The rebound in spreads in the last session "implies more upside with some technical traders now targeting at $20 a bushel".

Soybeans for August inched towards the target, adding 1.0% to $17.51 ¾ a bushel as of 09:00 UK time (03:00) Chicago time, and indeed setting a fresh record earlier for a spot contract of $17.54 a bushel.

November soybeans were 0.9% higher at $16.67 ½ a bushel.

China rumours ease

However, it was new crop corn which was the better performer, gaining 1.5% to $7.89 ¼ a bushel as the speculation over Chinese sell-ons of import orders, which undermined values in the last session, dissipated.

(Corn prices on the Dalian exchange itself were little changed, easing 0.1% to 19,460 yuan a tonne for January.)

The September lot added 0.5% to $8.11 ½ a bushel, but has failed yet to breach the record of $8.16 ¾ a bushel reached in the last session.

'Story of its own'

Still, that was better than wheat, which eased 0.6% to $9.29 ¾ a bushel for September, although that had a bullish interpretation too, in pointing to a crop showing greater independence from corn, which it has followed for a large part of the year.

"The wheat market reeks of heavy fund participation and a commodity that is building a supportive story of its own," Brian Henry at Benson Quinn Commodities said, after the grain's particular gains in Chicago in the last session, spurred by fund purchases of an estimated 7,000 lots.

"The support typically spilling over from the corn market seems to be taking a backseat to global production concerns."

Indeed, wheat trading "was reminiscent" of that which, in previous years, has preceded government export curbs.

"Regarding Russia and Ukraine there has been some of that talk, but at this point the trade just has to be aware that it can happen."

Battle for 2013 acres

Soft commodities found headway difficult, on a day which had a slight risk-off feel, with the safe haven of dollar edging a little higher, and shares losing ground, by 1.4% in Tokyo, 0.6% in Singapore and 0.2% in Sydney.

Still, the weak Indian monsoon offered some support to cotton and sugar, both crops of which the country is a big producer.

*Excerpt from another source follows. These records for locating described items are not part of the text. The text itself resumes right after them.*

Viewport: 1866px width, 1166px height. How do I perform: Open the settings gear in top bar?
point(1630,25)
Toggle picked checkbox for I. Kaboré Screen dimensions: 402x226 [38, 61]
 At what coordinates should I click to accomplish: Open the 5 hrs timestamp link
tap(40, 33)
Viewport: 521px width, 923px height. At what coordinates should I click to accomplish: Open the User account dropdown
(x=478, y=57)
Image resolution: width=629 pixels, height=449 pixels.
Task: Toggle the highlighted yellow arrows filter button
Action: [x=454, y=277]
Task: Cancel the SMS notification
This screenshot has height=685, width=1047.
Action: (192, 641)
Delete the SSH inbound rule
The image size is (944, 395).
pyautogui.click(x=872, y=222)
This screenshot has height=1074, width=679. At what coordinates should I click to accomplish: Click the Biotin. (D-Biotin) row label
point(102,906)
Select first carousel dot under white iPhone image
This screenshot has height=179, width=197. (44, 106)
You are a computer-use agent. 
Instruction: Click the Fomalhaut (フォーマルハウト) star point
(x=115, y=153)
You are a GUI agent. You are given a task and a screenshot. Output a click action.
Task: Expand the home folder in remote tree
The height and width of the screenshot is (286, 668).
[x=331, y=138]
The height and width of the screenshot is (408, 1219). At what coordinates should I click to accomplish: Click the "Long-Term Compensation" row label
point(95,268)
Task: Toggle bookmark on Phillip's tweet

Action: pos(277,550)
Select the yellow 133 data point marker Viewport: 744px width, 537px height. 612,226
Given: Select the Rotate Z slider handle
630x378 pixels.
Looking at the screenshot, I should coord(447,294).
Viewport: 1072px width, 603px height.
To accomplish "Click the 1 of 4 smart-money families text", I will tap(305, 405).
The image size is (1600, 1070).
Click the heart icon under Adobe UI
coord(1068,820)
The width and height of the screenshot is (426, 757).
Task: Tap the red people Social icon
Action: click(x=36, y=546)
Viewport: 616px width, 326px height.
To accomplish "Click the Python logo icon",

For cotton, "the late Indian monsoon and difficult growing conditions in the US this season have raised the prospect for crop downgrades", Luke Mathews at Commonwealth Bank of Australia said.

There is a 2013 battle for acres effect supporting the fibre too, which edged 0.1% higher to 72.63 cents a pound in New York.

"Surging prices for corn/soybeans means cotton planted area next year may fall significantly.

"These production concerns will continue to support prices, despite the bleak global economic outlook."

Brazilian queue

Raw sugar was unchanged at 23.25 cents a pound for October delivery.

"Speculation that Indian officials may have a change in heart on sugar exports, given the weak monsoon, remains supportive for global prices," Mr Mathews said.

Phillip Futures' Lynette Tan added: "The line up of ships waiting to load sugar in largest producer and exporter Brazil now stands at 87, higher than 81 last week, further fuelling fears of a short-term supply shock in sugar."